Diperbarui: 16 Desember 2015   12:07

Kompasiana adalah platform blog. Konten ini menjadi tanggung jawab bloger dan tidak mewakili pandangan redaksi Kompas.

Politik. Sumber ilustrasi: FREEPIK/Freepik

 Erens Djato

Media massa akhir-akhir ini memberitakan kasus pengangkatan Kapolri oleh Presiden Jokowi. Telah digariskan dalam konstitusi bahwa Presiden memiliki hak prerogatif untuk mencalonkan seseorang menduduki jabatan Kapolri, yang mana kemudian calon tersebut harus mendapat persetujuan dari DPR. Prosedur penetapan tersebut memang rentan terhadap pengaruh politik kepentingan. DPR sebagai manifestasi suara rakyat pun memiliki andil untuk menentukan siapa yang menjadi orang nomor satu dalam institusi Polri. Para ahli mempertimbangkan aspek moral dalam proses fit and proper test, DPR malah memberi persetujuan terhadap calon Kapolri yang disinyalir memiliki kualitas moral rendah. Asas hukum praduga tidak bersalah dijadikan tameng prosedural untuk meloloskan Budi Gunawan sebagai Kapolri. Lalu, publik bertanya, apakah proses pencalonan ini merupakan sebuah implementasi kebenaran atau hanya sebuah klise?

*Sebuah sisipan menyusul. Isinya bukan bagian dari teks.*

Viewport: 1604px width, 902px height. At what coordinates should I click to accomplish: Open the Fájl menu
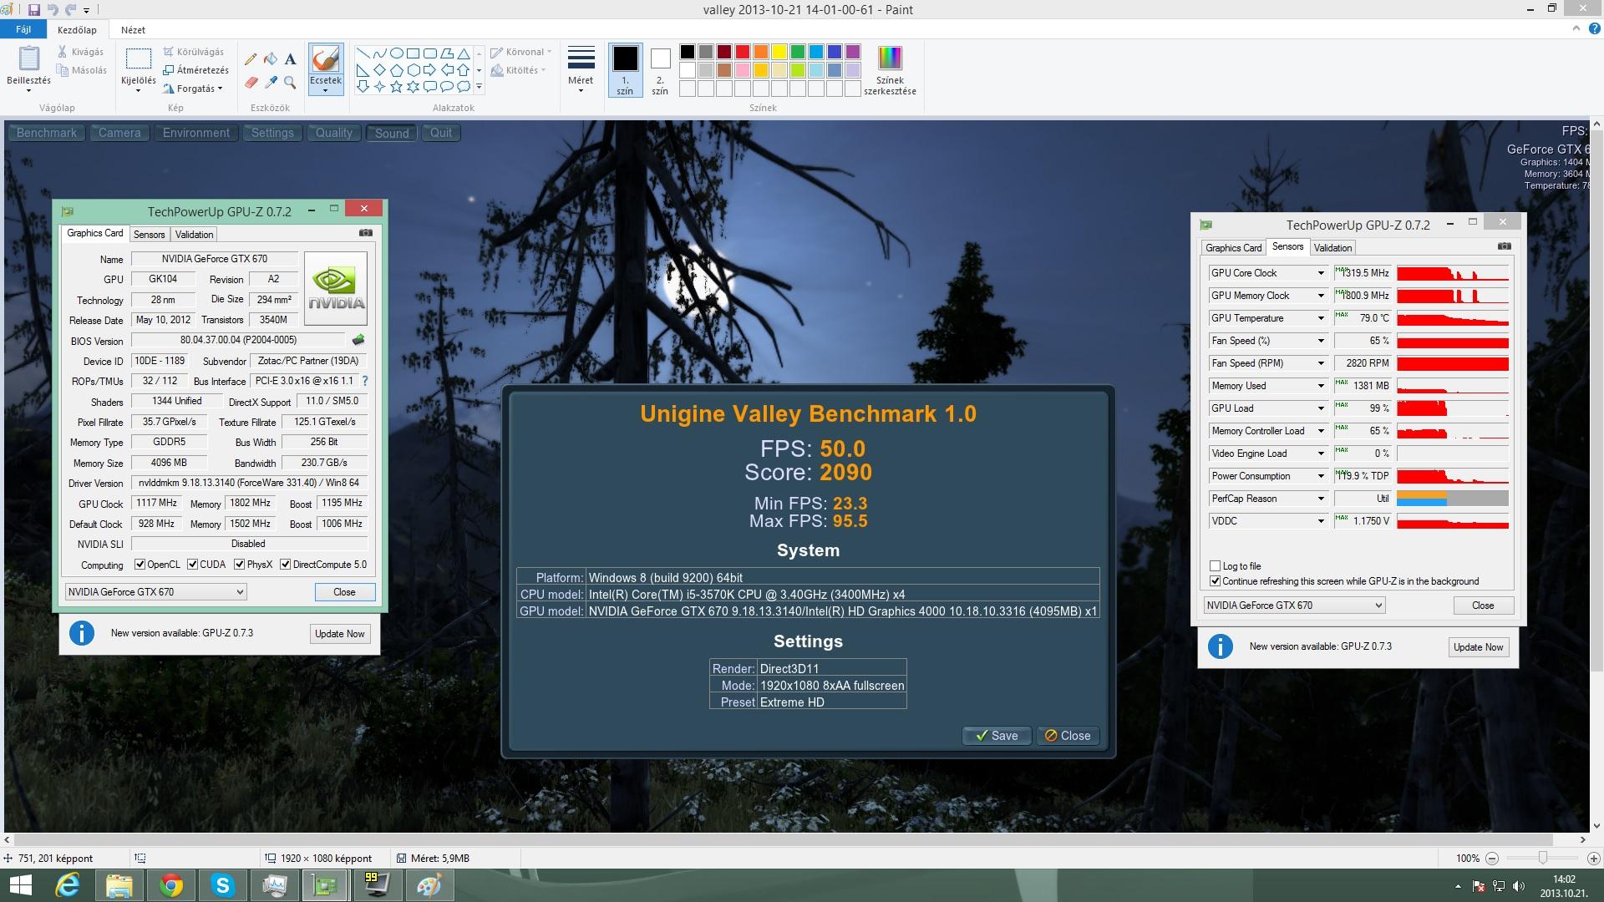[23, 29]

Presiden Jokowi di satu pihak mendapat preseden buruk sebagai kepala negara yang tidak konsisten dalam menjaga tradisi rekruitmen jabatan publik. Calon Kapolri pilihan Presiden KomJen Budi Gunawan disinyalir kuat memiliki rekening ‘gendut’ tidak wajar. KPK telah mengumumkan yang bersangkutan sebagai tersangka kasus korupsi. Demi menyelamatkan kewibawaan lembaga penegak hukum, Presiden Jokowi merespon dengan menunda pelantikan Budi Gunawan guna memberi waktu yang bersangkutan menyelesaikan proses hukum yang sedang berlangsung. Saat ini komjen Budi Gunawan sedang mengikuti proses sidang pra peradilan.

Menelisik perilaku pemimpin dewasa ini yang berseberangan dengan nilai-nilai moral, sulit kita bayangkan masa depan pemberantasan korupsi di negeri tercinta ini. Cita-cita memberantas korupsi yang kerap didengungkan seringkali hanya pemanis bibir. Keadilan publik tidak lagi dijadikan pedoman untuk membangun negara dan masyarakat. Moralitas diabaikan begitu saja demi kepentingan pribadi atau golongan tertentu.

Bangsa ini tengah dirundung berbagai masalah yang sangat pelik mulai dari praksis tatakelola pemerintahan yang menyimpang sampai pada kegagalan pembangunan moralitas. Secara kasat mata terbaca bahwa negeri ini tidak dikelola secara benar oleh para pemimpin yang telah dipercayakan dan yang diberi kuasa oleh rakyat. Hampir semua masalah yang ada di negeri ini berakar dari problem rekruitmen kepemimpinan dari hasil mekanisme politik yang tidak benar. Proses politik yang tak wajar telah melahirkan pemimpin-pemimpin yang tidak memiliki integritas moral dan kapabilitas sehingga kemudian menjadi bandit-bandit berdasi, koruptor kelas kakap. Pemimpin berjubah koruptor semakin merajalela dan meniscayakan berbagai kejahatan, yang pada akhirnya menjadi panutan buruk bagi citra pembangunan moral bangsa ini.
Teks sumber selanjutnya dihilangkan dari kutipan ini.